§ Directions for this task: Rewrite the lines starting with the one containing "Prenota online (186, 25)" and continuing through the one containing "Scopri di più", changing "Contatti" to "Contattaci" and leaving everything else the same.

(Page and screen pointing data)
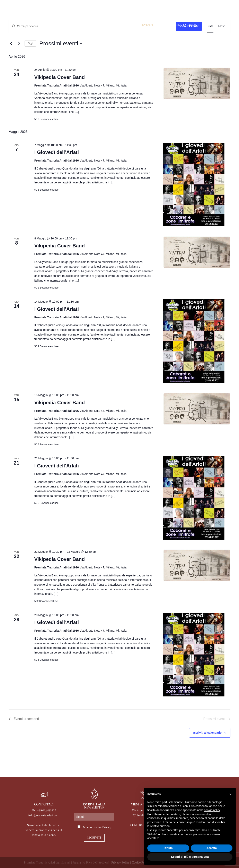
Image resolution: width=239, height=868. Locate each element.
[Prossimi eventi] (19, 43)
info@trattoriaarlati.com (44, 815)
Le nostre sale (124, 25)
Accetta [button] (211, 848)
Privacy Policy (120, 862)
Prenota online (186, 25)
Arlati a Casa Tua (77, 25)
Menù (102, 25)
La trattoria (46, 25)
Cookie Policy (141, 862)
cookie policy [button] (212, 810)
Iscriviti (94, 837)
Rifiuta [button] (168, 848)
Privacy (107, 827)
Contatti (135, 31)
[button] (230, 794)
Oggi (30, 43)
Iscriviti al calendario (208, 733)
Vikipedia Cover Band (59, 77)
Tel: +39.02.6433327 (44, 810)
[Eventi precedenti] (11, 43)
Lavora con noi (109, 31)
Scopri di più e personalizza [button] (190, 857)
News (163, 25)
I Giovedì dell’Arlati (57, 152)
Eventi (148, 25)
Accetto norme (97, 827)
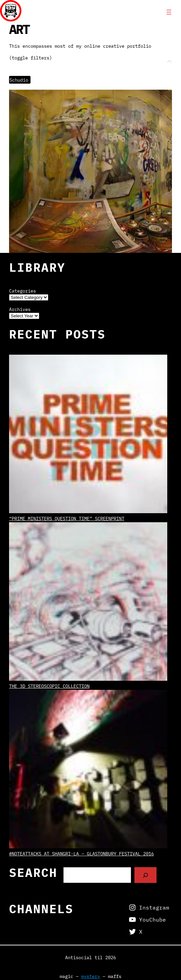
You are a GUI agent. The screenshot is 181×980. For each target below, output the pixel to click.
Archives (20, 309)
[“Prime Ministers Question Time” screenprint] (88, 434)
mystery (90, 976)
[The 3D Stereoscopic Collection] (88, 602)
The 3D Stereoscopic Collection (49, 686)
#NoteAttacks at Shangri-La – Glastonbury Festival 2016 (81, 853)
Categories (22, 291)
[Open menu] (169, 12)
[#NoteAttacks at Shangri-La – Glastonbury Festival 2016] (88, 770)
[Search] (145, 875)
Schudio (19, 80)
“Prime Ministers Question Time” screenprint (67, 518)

§ Final answer:
Prenota online (186, 25)
Arlati a Casa Tua (77, 25)
Menù (102, 25)
La trattoria (46, 25)
Cookie Policy (141, 862)
cookie policy [button] (212, 810)
Iscriviti (94, 837)
Rifiuta [button] (168, 848)
Privacy (107, 827)
Contattaci (135, 31)
[button] (230, 794)
Oggi (30, 43)
Iscriviti al calendario (208, 733)
Vikipedia Cover Band (59, 77)
Tel: +39.02.6433327 (44, 810)
[Eventi precedenti] (11, 43)
Lavora con noi (109, 31)
Scopri di più e personalizza [button] (190, 857)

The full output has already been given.